Directions for this task. Once the line containing "Screen dimensions: 1064x431" has been printed, stop; print every line before it exactly, starting at the top of the material below.

Provided records.
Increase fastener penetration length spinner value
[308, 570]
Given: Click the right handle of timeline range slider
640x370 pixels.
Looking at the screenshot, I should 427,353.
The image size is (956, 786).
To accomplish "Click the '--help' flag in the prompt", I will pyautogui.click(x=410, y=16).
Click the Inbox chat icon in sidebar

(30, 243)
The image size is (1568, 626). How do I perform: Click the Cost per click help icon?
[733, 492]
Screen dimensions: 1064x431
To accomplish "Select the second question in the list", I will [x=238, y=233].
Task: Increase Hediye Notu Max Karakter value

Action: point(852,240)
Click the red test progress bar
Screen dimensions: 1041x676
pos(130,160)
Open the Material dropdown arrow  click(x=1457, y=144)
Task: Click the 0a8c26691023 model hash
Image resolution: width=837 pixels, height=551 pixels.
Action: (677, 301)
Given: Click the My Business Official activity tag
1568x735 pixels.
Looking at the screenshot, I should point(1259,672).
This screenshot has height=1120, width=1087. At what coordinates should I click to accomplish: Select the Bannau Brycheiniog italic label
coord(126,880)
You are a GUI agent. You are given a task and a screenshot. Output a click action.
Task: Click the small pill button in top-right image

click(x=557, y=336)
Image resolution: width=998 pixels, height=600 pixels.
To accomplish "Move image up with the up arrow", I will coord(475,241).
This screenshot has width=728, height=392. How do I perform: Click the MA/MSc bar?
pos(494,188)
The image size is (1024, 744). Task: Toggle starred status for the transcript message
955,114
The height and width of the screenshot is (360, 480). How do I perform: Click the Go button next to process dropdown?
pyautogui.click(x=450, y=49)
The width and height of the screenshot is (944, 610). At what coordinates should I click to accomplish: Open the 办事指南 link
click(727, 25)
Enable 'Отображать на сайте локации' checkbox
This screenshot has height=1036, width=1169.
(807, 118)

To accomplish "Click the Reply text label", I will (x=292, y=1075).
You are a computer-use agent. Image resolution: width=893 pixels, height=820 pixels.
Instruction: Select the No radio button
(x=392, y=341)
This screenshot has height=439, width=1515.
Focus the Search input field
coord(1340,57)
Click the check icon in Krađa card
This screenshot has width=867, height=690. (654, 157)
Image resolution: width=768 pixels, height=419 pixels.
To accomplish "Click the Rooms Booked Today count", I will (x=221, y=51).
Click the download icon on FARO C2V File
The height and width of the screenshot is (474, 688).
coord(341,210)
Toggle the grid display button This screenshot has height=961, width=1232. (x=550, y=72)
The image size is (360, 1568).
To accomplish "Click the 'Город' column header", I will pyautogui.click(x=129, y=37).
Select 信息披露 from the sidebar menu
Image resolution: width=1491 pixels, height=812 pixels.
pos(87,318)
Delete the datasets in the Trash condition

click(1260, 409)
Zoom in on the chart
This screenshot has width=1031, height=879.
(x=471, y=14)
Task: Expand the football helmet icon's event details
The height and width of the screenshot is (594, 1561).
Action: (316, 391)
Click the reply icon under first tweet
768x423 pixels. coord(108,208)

Response to the exercise.
Increase fastener penetration length spinner value
[308, 570]
Given: Click the right handle of timeline range slider
640x370 pixels.
Looking at the screenshot, I should 427,353.
The image size is (956, 786).
To accomplish "Click the '--help' flag in the prompt", I will pyautogui.click(x=410, y=16).
Click the Inbox chat icon in sidebar

(30, 243)
The image size is (1568, 626). How do I perform: Click the Cost per click help icon?
[733, 492]
Screen dimensions: 1064x431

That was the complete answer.